Tenancy continued to decline throughout 2001, and by the end of the year, MassMutual had yet to find a buyer. National Properties of Los Angeles had turned down the property due to its price, and Schottenstein Realty of Columbus, Ohio (who at the time owned the Value City department store chain) had also declined to purchase the property for undisclosed reasons. By March 2002, local real estate developer Donald Cressy had expressed interest in buying the mall. By September 2002, the mall was purchased by a partnership of two developers: Kite Realty of Indianapolis and Kimco Realty of Jericho, New York. Kimco Realty had previously purchased the former Montgomery Ward building after that chain filed for bankruptcy. This was possible due to Montgomery Ward owning its building at the mall, as opposed to the standard practice at the time of anchor stores leasing their properties from the mall owner. The sale to Kimco and Kite was completed in July 2003, by which point Schottenstein Realty had once again joined as a partner in the redevelopment. The three companies then proposed the first step of renovation, which would involve demolishing the former Montgomery Ward for a relocation of Target; the rest of the mall would then stay open until 2004. Under these plans, the redeveloped property would become a power center named Erskine Village.

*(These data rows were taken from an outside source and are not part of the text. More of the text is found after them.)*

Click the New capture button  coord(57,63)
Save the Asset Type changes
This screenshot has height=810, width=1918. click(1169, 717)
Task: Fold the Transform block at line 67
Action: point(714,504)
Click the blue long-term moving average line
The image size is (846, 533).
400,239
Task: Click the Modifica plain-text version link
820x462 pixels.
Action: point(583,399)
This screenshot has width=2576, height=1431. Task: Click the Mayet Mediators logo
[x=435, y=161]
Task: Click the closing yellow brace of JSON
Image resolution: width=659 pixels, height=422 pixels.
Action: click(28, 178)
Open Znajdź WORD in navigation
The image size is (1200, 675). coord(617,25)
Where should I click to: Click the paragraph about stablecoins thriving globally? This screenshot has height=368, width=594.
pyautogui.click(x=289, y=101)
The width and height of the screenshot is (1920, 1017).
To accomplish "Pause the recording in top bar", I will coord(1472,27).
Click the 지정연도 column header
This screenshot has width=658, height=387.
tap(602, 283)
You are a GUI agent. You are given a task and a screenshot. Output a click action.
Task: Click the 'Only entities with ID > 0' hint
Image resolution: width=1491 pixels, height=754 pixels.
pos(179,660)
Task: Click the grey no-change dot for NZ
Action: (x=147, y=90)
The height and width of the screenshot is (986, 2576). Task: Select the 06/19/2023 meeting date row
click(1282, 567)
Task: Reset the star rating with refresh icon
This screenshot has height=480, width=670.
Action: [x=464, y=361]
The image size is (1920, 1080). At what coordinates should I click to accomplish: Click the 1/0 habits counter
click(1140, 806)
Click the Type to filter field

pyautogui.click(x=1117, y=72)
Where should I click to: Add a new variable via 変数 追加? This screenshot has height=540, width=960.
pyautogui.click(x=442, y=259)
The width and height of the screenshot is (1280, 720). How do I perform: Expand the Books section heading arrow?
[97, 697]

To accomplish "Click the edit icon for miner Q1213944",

By the end of 2003, Scottsdale Mall had approximately 40 tenants left including the theater, comedy club, and a number of local stores. Demolition and closure of last remaining tenants progressed throughout 2004, continuing with the former Target store. Only a small portion of the interior mall remained open for the six stores still in operation at the time. These were a Mexican restaurant, a hair salon, a nail salon, GNC, GameStop, and RadioShack.

==2004–present: Erskine Village==
Tenants confirmed for Erskine Village by 2005 included Kohl's, PetSmart, and DSW. The property was completed by the end of 2005. Old Navy, Bed Bath & Beyond, TJ Maxx, and Justice all opened by 2006. Circuit City followed in January 2007. This was a smaller format store and was branded by the chain as "The City". It closed in 2009 when Circuit City filed for bankruptcy.

In 2013, Ross Dress for Less opened in the former location of Circuit City, which had also been occupied by a party supply store called Lilly's in between. This was one of two Ross Dress for Less stores to open in the South Bend area that year, the other being in Mishawaka. Bed Bath & Beyond closed in 2015. A year later, the property was put up for auction. In 2019, Schottenstein Property Group put the property up for another auction after defaulting on a loan. The property was auctioned for $23,000,000 at a sheriff's sale and sold to Cotswold Group, a real estate company from New York. As of 2022, Erskine Village features Kohl's, Target, and TJ Maxx as its major stores.